La chicha plus toxique que la cigarette ?
Jugée sympa, conviviale et peu nocive, la chicha ou narguilé séduit de plus en plus de jeunes en France. Mais quels sont vraiment ses effets sur la santé ? Le Dr Alice Deschenau, psychiatre addictologue, fait le point.
La pipe à eau, autrement appelée narguilé, chicha ou hookah, est une pratique originaire du Moyen-Orient qui s'est répandue en Occident. Les bars à chicha ont ouvert en quantité et le narguilé séduit de plus en plus les plus jeunes, qui le consomment dans la rue ou à domicile. Cette expansion de la chicha est telle que l'Organisation mondiale de la santé s'en est alarmée.
La chicha, comment ça marche ?
La chicha est un mode de consommation du tabac. On retrouve la toxicité du tabac, notamment parce qu'il s'agit d'inhaler de la fumée. S'il est difficile de donner un chiffre exact d'équivalence cigarettes / chicha, on peut dire qu'une séance de chicha équivaut au moins à un paquet de cigarettes fumé.
En haut du narguilé, se trouve le foyer. Dans cette partie, on dépose une douille de tabamel, un tabac conditionné avec de la mélasse et des essences de fruits. Recouverte d'une feuille d'aluminium percée, un charbon est allumé par-dessus. Les cendres sont recueillies dans le cendrier, la fumée, elle, s'engouffre dans la cheminée, un conduit qui descend au fond du vase. Ce réservoir est à moitié rempli d'eau. La fumée passe dans l'eau, est humidifiée avant d'être inhalée par le fumeur. Ce dernier aspire à travers un tuyau raccordé en haut du vase, ce qui attise la combustion du charbon. Une soupape permet l'évacuation du surplus de fumée.
La chicha plus dangereuse que la cigarette ?
La plupart des fumeurs de chicha, souvent des non-fumeurs, minimisent la toxicité de ce qu'ils inhalent. Il s'agit pourtant bien de tabac ! L'aromatisation sucrée de ce tabac et l'humidification de la fumée la rendent certes moins irritante qu'une fumée de cigarette, mais ce n'est qu'une question de sensation. On pense aussi souvent que la fumée est filtrée par l'eau. Or, si on prend par exemple les métaux lourds présents dans la fumée, une étude a montré que seuls 3% sont retenus dans l'eau, les 97% restants demeurent donc dans la fumée pour être inhalés par le fumeur et les personnes présentes dans son environnement proche ou dans la pièce... On y retrouve aussi les substances cancérigènes, le monoxyde de carbone - un gaz toxique pour l'organisme sur le plan cardiovasculaire - comme tout tabac fumé.
La toxicité de la chicha est réelle. Selon les conclusions d'une publication de 2016 qui a regroupé toutes les études portant sur l'analyse d'une session de chicha comparée à une cigarette, les auteurs ont retrouvé en moyenne une production de 74 litres de fumée inhalée par chicha pour 0,6 litre par cigarette. Par ailleurs, il y a deux fois plus de nicotine, 25 fois plus de goudrons et 11 fois plus de monoxyde de carbone.

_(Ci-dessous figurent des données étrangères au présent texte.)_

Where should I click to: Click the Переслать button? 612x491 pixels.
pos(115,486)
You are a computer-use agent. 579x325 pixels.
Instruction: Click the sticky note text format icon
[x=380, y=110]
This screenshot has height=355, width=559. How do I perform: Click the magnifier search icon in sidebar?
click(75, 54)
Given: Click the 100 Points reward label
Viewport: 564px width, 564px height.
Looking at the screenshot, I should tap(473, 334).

Les comparaisons entre narguilé et cigarette ne sont pas faciles car ce n'est pas la même manière de consommer, en termes de fréquence en particulier. On ne sort pas fumer une chicha toutes les heures... Il existe aussi beaucoup de variations dans la manière même de fumer la chicha. Mais fumer au narguilé n'a rien d'anodin. Il faut que cette toxicité soit mieux connue, d'autant qu'elle touche beaucoup les adolescents et jeunes adultes. De plus, la fumée concerne le fumeur mais aussi les personnes présentes si l'espace est fermé.

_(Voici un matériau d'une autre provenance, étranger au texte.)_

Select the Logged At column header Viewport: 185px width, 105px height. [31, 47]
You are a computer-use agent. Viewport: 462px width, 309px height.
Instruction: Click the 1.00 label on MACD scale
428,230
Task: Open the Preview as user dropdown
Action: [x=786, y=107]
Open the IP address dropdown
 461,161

La chicha, une porte d'entrée vers le tabac ?
Concernant les variations dans la manière de fumer, les Occidentaux ont tendance à avoir un usage plus toxique notamment en termes de quantité inhalée (profondeur et nombre des bouffées par chicha). De plus, les pratiques réduisant certains risques, bien en place au Moyen-Orient, n'ont pas été reprises lors de l'adoption de la chicha par l'Occident. Il est notamment recommandé de changer l'eau régulièrement, de ne pas laisser carboniser le produit, d'utiliser un embout personnel, de nettoyer le matériel... Ces éléments s'ajoutent aux effets néfastes pour la santé.

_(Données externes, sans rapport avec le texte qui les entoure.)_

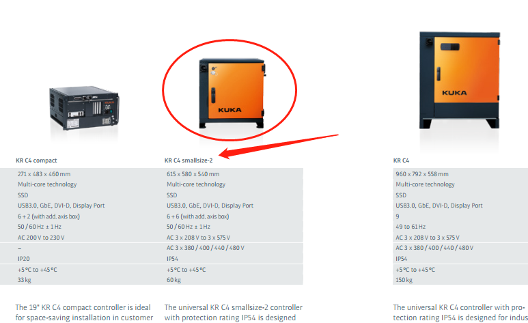Click the circled KR C4 smallsize-2 cabinet image
Image resolution: width=528 pixels, height=323 pixels.
(x=232, y=94)
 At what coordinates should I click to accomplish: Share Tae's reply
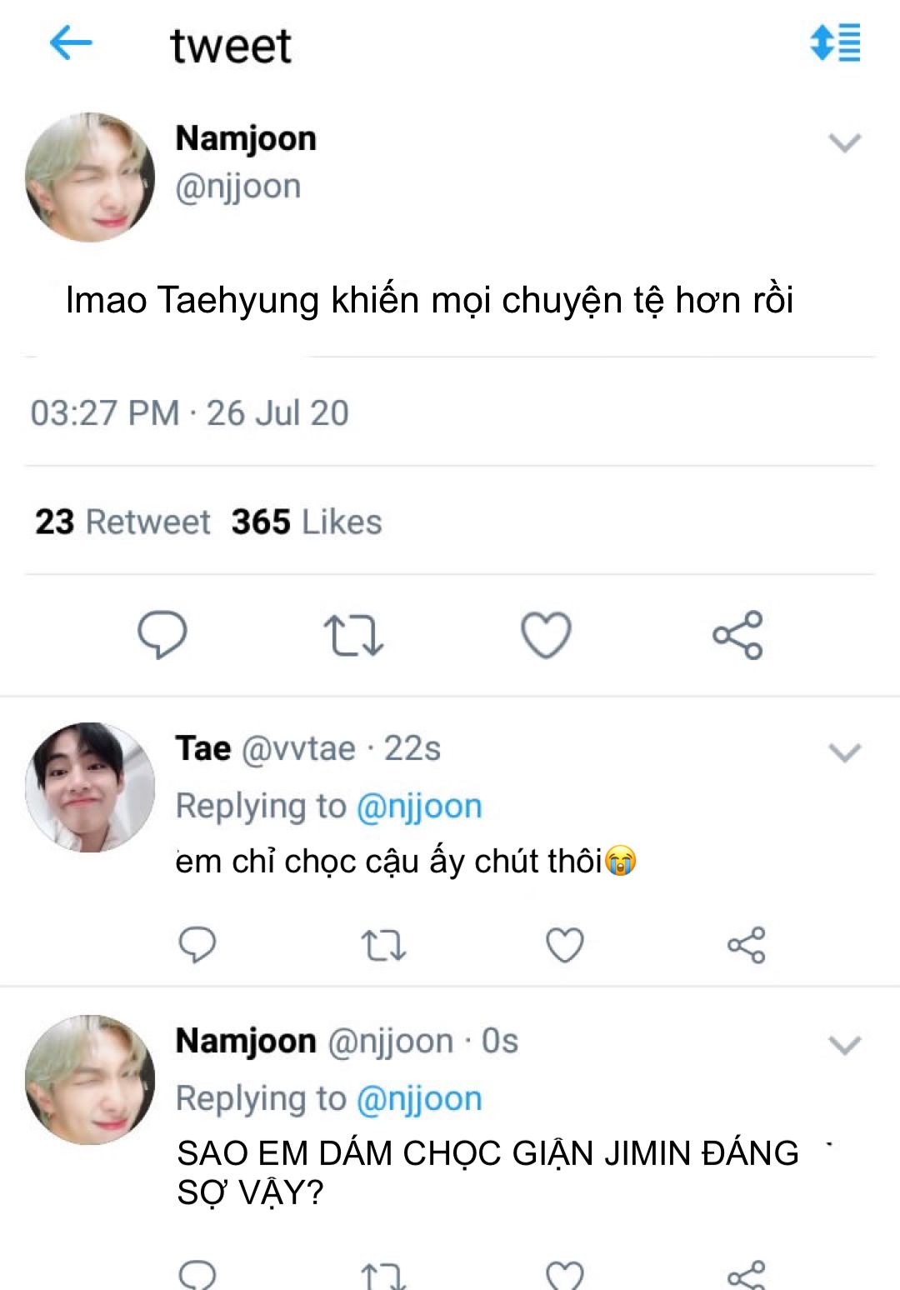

En 2017, l'Observatoire français des drogues et des toxicomanies a annoncé que la moitié des jeunes de 17 ans déclaraient avoir déjà fumé au narguilé contre 65% en 2014, donc un net recul, en particulier chez les filles. 7,7% des adolescents avaient déjà fumé le narguilé sans avoir expérimenté la cigarette. L'expérimentation de cigarettes concerne encore six ados sur dix. Les expérimentations des deux produits du tabac ne sont donc pas très éloignées.